Text excerpt ->

Toward discovering genes affecting cognition

Citation: Common genetic variants influence human subcortical brain structures, Nature (2015) doi:10.1038/nature14101
Citation: Common genetic variants influence human subcortical brain structures, Nature (2015) doi:10.1038/nature14101
Here’s what we know. Intelligence, as defined by a general factor which explains variation across a range of cognitive tasks, is substantially heritable, with a narrow sense heritability on the order of 0.25 to 0.75 depending on who you talk to and what context.* Intelligence itself exhibits correlations with other traits, from those of social importance, such as education, as well as biological parameters, such as brain size. Additionally, the effect size of genetic variants associated with general intelligence are likely to be very small. This means that you should be immediately skeptical of claims that a common variant segregating in the population explains a large proportion of the variation in intelligence within the population. The history of this area of research, which goes back to linkage studies, is one of non-reproducibility. Large effect quantitative trait loci should already have been picked up by linkage studies decades ago, so I am usually rather skeptical when this old wine is presented again in a genomic guise. In short, the genetic architecture of general intelligence is likely to resemble height, with many loci of small effect.**

This is what Rietveld et al. found last fall in Common genetic variants associated with cognitive performance identified using the proxy-phenotype method. The same sizes were on the order of 10,000 to 100,000 within this study. The top associations within this study explain less than 1% of the variation within the data. It seems likely that the largest effect alleles which influence intelligence variation are about an order of magnitude smaller in impact than those for height. A new paper in Nature, Common genetic variants influence human subcortical brain structures, looks at the morphology of the brain, synthesizing imaging, cognitive neuroscience, and genomics. Here’s the abstract:

…To investigate how common genetic variants affect the structure of these brain regions, here we conduct genome-wide association studies of the volumes of seven subcortical regions and the intracranial volume derived from magnetic resonance images of 30,717 individuals from 50 cohorts. We identify five novel genetic variants influencing the volumes of the putamen and caudate nucleus. We also find stronger evidence for three loci with previously established influences on hippocampal volume and intracranial volume. These variants show specific volumetric effects on brain structures rather than global effects across structures. The strongest effects were found for the putamen, where a novel intergenic locus with replicable influence on volume (rs945270; P = 1.08 × 10−33; 0.52% variance explained) showed evidence of altering the expression of the KTN1 gene in both brain and blood tissue. Variants influencing putamen volume clustered near developmental genes that regulate apoptosis, axon guidance and vesicle transport. Identification of these genetic variants provides insight into the causes of variability in human brain development, and may help to determine mechanisms of neuropsychiatric dysfunction.

Problem requirements ->
Go on with the text on genes affecting cognition, picking up right after its last sentence. The listing that follows comes from a different source than this text.

Provided data ->
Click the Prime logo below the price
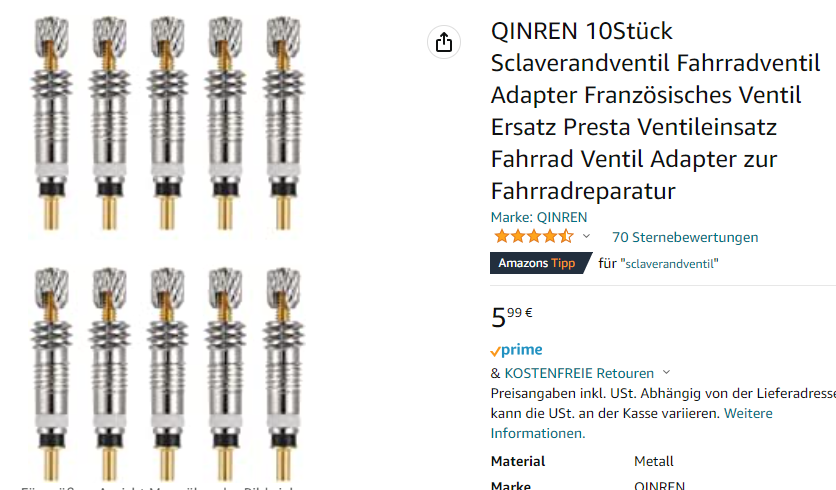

Task result ->
Paul Thompson was involved in the research, so I am confident that it was be done thoroughly (and the author list is long enough that I hope they checked for obvious problems!). To correct for population stratification within this European sample they looked at the top for dimensions of variation, and used a regression model to capture other variables which might be confounded with the SNPs in question. The small proportion of variation explained actually increases my confidence, in that it seems to be in the same order of magnitude as the type of studies looking at endophenotypes.

Because of their sheer number I doubt that there’s a great short term likelihood of annotating all the genes responsible for variation in intelligence. Rather, I wonder if the ultimate goal is something similar to what occurred with statins. Find a small effect locus, and target a drug at that locus to help cure cognitive illnesses such as schizophrenia. It stands to reason that the same loci which impact general intelligence would also shape cognitive phenotypes which we term pathological.

* So if heritability in the narrow sense is 0.50 that means half the variation in intelligence in the population can be explained by variation of genes in the population. By way of comparison, height is 0.80 to 0.90 heritable in the narrow sense in the developed world. This does not mean that the correlation between parents and offspring is 0.80 or 0.90 for height. In fact the correlation is closer to 0.50 for height between parents and offspring and also between siblings.

** An alternative minority viewpoint is many rare alleles of somewhat larger effect.